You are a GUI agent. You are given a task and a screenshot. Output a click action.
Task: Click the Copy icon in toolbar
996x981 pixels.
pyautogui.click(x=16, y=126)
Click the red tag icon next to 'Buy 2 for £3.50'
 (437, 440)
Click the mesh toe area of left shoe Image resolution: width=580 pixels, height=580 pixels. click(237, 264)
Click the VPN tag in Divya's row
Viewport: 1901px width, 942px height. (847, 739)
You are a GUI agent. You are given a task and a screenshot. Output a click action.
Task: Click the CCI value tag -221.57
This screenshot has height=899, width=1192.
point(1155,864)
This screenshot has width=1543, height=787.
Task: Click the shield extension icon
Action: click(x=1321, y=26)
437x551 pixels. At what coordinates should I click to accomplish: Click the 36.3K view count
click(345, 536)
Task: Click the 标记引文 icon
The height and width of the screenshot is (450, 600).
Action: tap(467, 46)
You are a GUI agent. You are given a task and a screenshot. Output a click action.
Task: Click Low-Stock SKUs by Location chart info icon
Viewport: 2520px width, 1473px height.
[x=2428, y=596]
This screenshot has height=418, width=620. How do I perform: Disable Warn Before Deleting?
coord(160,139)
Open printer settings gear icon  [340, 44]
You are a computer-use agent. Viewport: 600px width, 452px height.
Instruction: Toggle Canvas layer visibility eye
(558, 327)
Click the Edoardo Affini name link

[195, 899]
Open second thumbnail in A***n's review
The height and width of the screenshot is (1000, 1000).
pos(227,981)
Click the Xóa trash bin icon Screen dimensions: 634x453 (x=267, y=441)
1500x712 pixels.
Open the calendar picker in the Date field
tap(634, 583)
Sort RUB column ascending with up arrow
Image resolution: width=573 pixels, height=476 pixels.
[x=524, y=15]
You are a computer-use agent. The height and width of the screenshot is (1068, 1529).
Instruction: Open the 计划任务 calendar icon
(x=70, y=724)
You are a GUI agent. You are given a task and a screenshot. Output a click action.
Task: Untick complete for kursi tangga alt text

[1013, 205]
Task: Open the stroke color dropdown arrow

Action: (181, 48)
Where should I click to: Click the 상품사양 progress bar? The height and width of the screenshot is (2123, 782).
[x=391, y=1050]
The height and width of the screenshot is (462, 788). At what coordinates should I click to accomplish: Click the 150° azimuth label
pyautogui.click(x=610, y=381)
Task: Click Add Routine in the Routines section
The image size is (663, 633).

========================================

◆ DIRECTIONS
Word for word, retype all of the entries above.

◆ ANSWER SPACE
You are a GUI agent. You are given a task and a screenshot. Output a click action.
Task: Click the Copy icon in toolbar
996x981 pixels.
pyautogui.click(x=16, y=126)
Click the red tag icon next to 'Buy 2 for £3.50'
 (437, 440)
Click the mesh toe area of left shoe Image resolution: width=580 pixels, height=580 pixels. click(237, 264)
Click the VPN tag in Divya's row
Viewport: 1901px width, 942px height. (847, 739)
You are a GUI agent. You are given a task and a screenshot. Output a click action.
Task: Click the CCI value tag -221.57
This screenshot has height=899, width=1192.
point(1155,864)
This screenshot has width=1543, height=787.
Task: Click the shield extension icon
Action: click(x=1321, y=26)
437x551 pixels. At what coordinates should I click to accomplish: Click the 36.3K view count
click(345, 536)
Task: Click the 标记引文 icon
The height and width of the screenshot is (450, 600).
Action: tap(467, 46)
You are a GUI agent. You are given a task and a screenshot. Output a click action.
Task: Click Low-Stock SKUs by Location chart info icon
Viewport: 2520px width, 1473px height.
[x=2428, y=596]
This screenshot has height=418, width=620. How do I perform: Disable Warn Before Deleting?
coord(160,139)
Open printer settings gear icon  [340, 44]
You are a computer-use agent. Viewport: 600px width, 452px height.
Instruction: Toggle Canvas layer visibility eye
(558, 327)
Click the Edoardo Affini name link

[195, 899]
Open second thumbnail in A***n's review
The height and width of the screenshot is (1000, 1000).
pos(227,981)
Click the Xóa trash bin icon Screen dimensions: 634x453 (x=267, y=441)
1500x712 pixels.
Open the calendar picker in the Date field
tap(634, 583)
Sort RUB column ascending with up arrow
Image resolution: width=573 pixels, height=476 pixels.
[x=524, y=15]
You are a computer-use agent. The height and width of the screenshot is (1068, 1529).
Instruction: Open the 计划任务 calendar icon
(x=70, y=724)
You are a GUI agent. You are given a task and a screenshot. Output a click action.
Task: Untick complete for kursi tangga alt text

[1013, 205]
Task: Open the stroke color dropdown arrow

Action: (181, 48)
Where should I click to: Click the 상품사양 progress bar? The height and width of the screenshot is (2123, 782).
[x=391, y=1050]
The height and width of the screenshot is (462, 788). At what coordinates should I click to accomplish: Click the 150° azimuth label
pyautogui.click(x=610, y=381)
Task: Click Add Routine in the Routines section
The image size is (663, 633).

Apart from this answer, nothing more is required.